The push and the verify

  1. Target the specific endpoint in the RMM

    Pick the endpoint by name. Two endpoints with similar names is the most common slip; confirm the target before kicking the job.

  2. Kick the install job

    Watch the RMM-side output. Successful exit is the first signal. It doesn’t tell you the agent registered.

  3. Switch to the Huntress portal

    The customer’s Agents view should show the new agent within a few minutes of a successful install. Fifteen minutes is the outer edge; longer means treat it as a registration problem.

  4. Confirm the hostname matches

    The hostname you pushed should match the hostname now in the Agents view. Two-endpoint slips become visible at this step if you watch.

  5. Close out in the PSA

    Deployment timestamp, hostname, customer organisation. The next tech reads this when something goes sideways later.

A successful single-endpoint deploy clears four checks before the ticket closes: RMM exit code zero, agent in the customer’s Agents view, agent online with a current version, PSA record updated. RMM exit code zero is half the answer. The portal check is the half that gets skipped.

Common slips
  • Pasting an org key from chat or memory. Keys belong in runbook-managed installers, not ad-hoc commands. A wrong-customer key sends the agent to the wrong portal.
  • Closing the ticket on RMM success without checking the portal. The dormant-installed-not-registered state is what lesson 12 is about.
  • Pushing to a similarly-named endpoint by mistake. Confirm in the RMM before kicking and in the portal after. Two checks, twenty seconds total.

When to escalate

  • The endpoint’s customer isn’t clear: multiple plausible matches in the RMM, no clean mapping to a Huntress organisation. Bump rather than guess.
  • The RMM doesn’t have the customer in scope at all. Could be a customer-side endpoint the MSP doesn’t manage. Deployment-strategy question; senior owns it.
  • The install fails repeatedly with the same error after one retry. Same-error second failure is the right time to bump rather than chase a third attempt.

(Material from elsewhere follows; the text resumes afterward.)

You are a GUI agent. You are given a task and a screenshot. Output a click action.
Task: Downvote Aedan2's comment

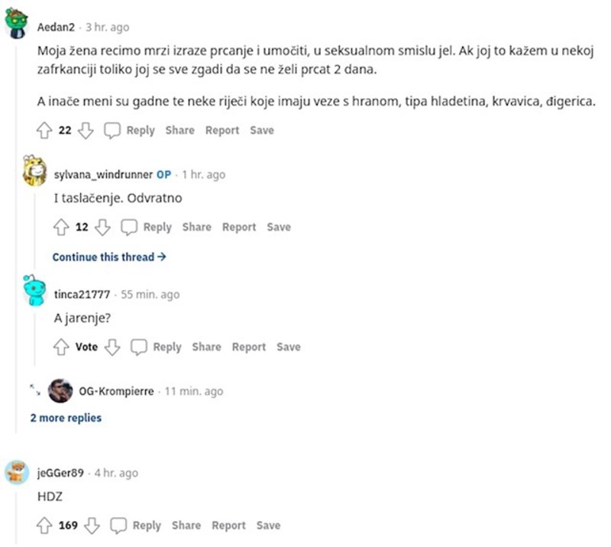pyautogui.click(x=86, y=131)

A worked ticket: Able Moose Accounting

Able Moose’s new bookkeeper laptop has arrived: WS-AMOOSE-BK02. The current bookkeeper laptop WS-AMOOSE-BK01 is still in service during handover. The pre-flight: open Able Moose’s organisation in Huntress, confirm the runbook’s named installer for the customer, then push from the RMM targeted at WS-AMOOSE-BK02. Three checks, one push.

The RMM job exits clean. Twenty minutes later the laptop still isn’t in the Agents view. The right move is not to re-push and not to close the ticket. Look at the agent locally: is the service running, what do the install logs say about its first phone-home attempt, and does the org key bundled with your runbook’s installer match Able Moose’s expected key? The local logs lean you toward lesson 17 (blocked outbound) or a wrong-key install you’ll need to redo. Pattern-first, action-second.